(Stored records)
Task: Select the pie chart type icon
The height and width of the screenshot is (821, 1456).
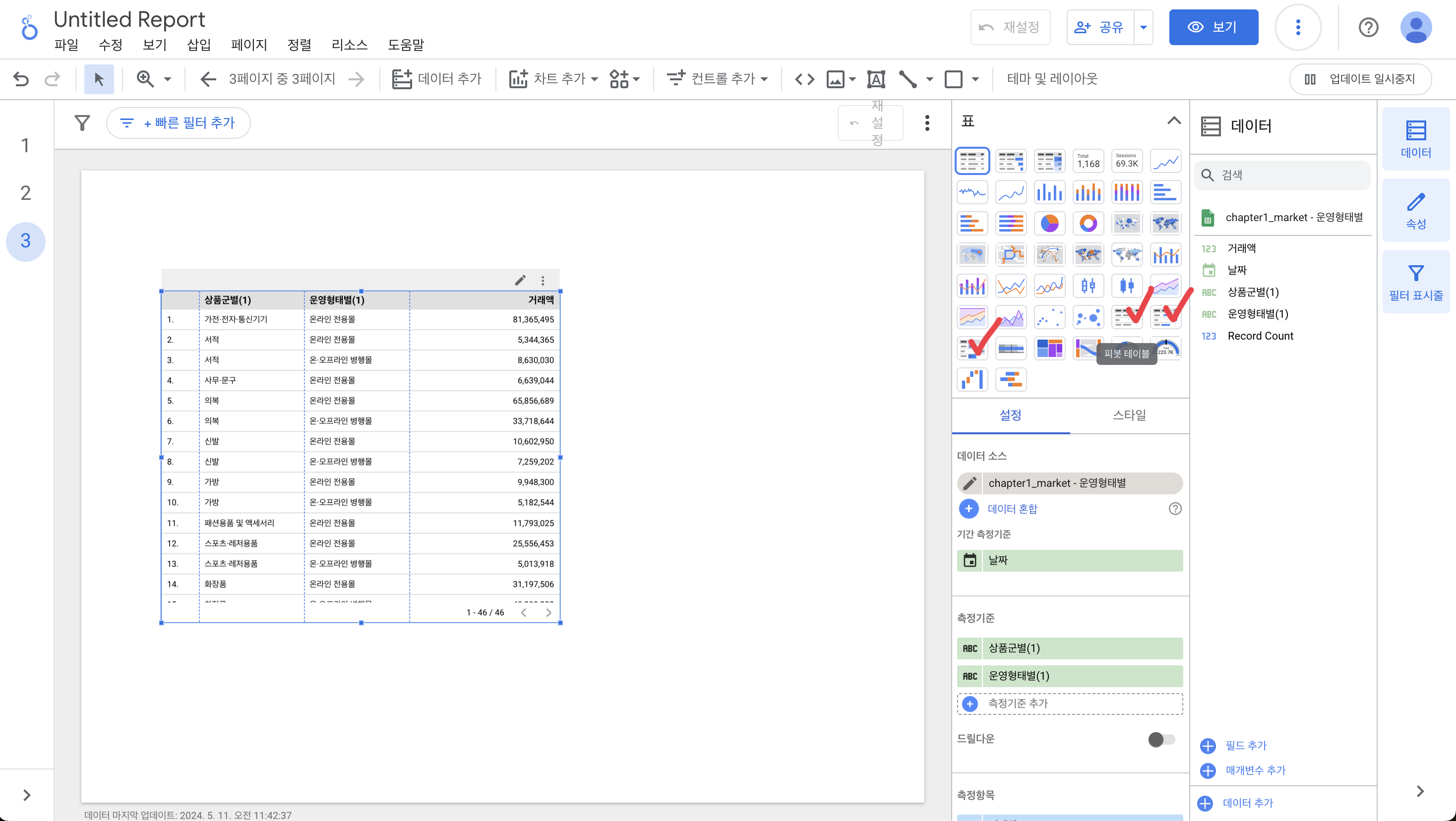Action: click(1049, 224)

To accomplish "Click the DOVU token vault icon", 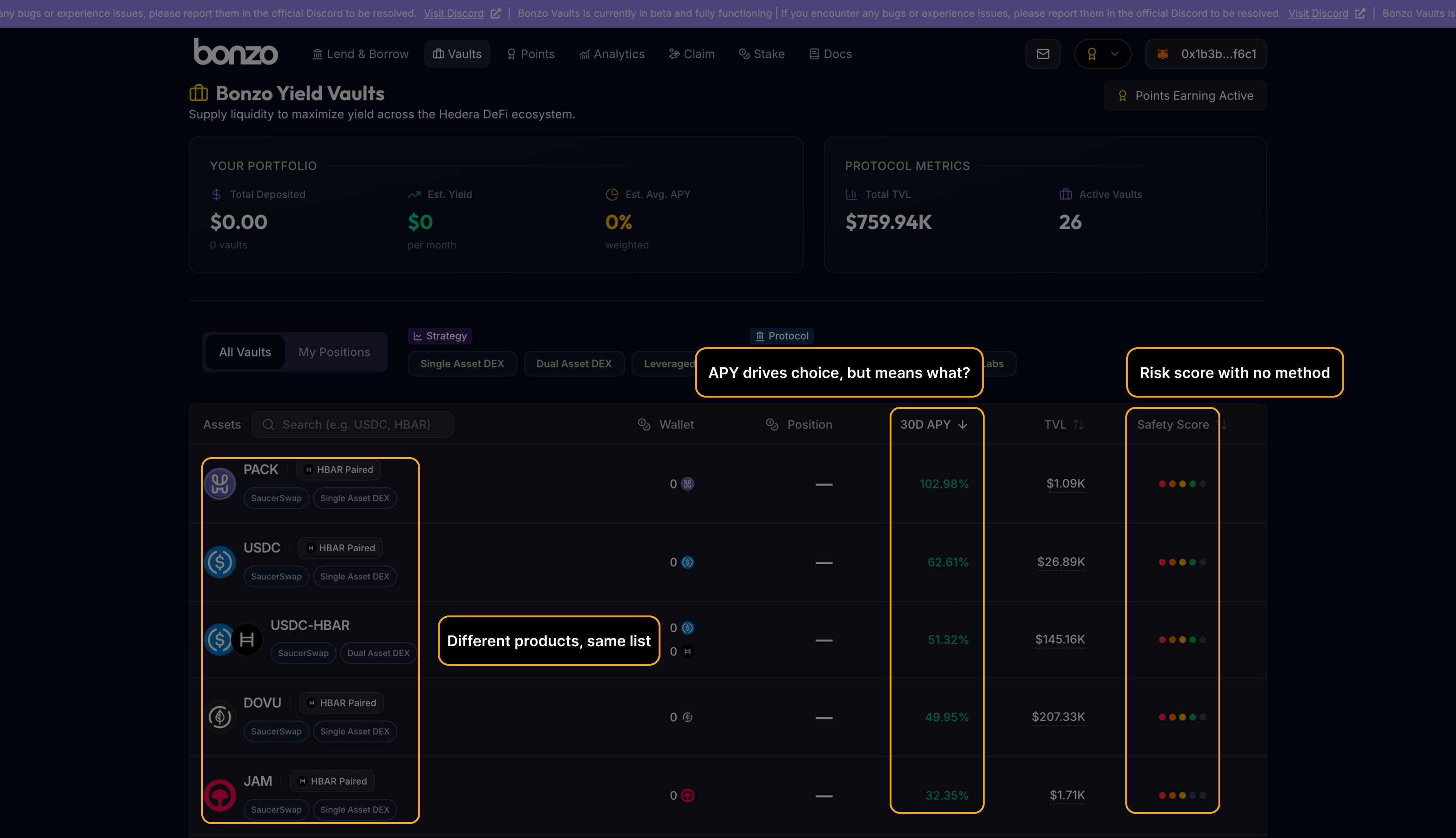I will click(x=220, y=717).
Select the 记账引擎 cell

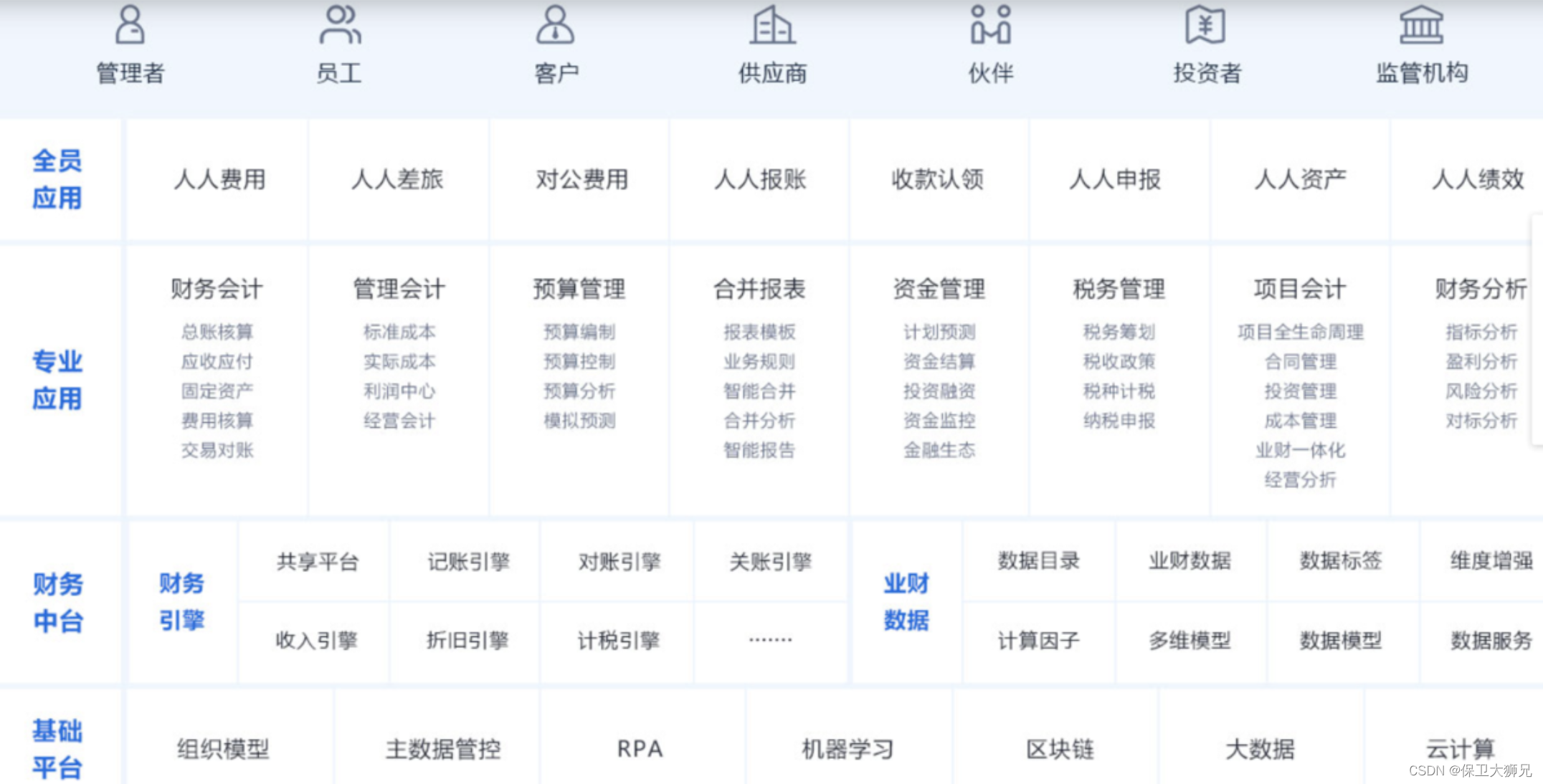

◆ **TASK INSTRUCTIONS**: In the records above, find every line that contains the word "Select" and copy it.

◆ **RESPONSE TO THIS EXERCISE**:
Task: Select the pie chart type icon
Select the 记账引擎 cell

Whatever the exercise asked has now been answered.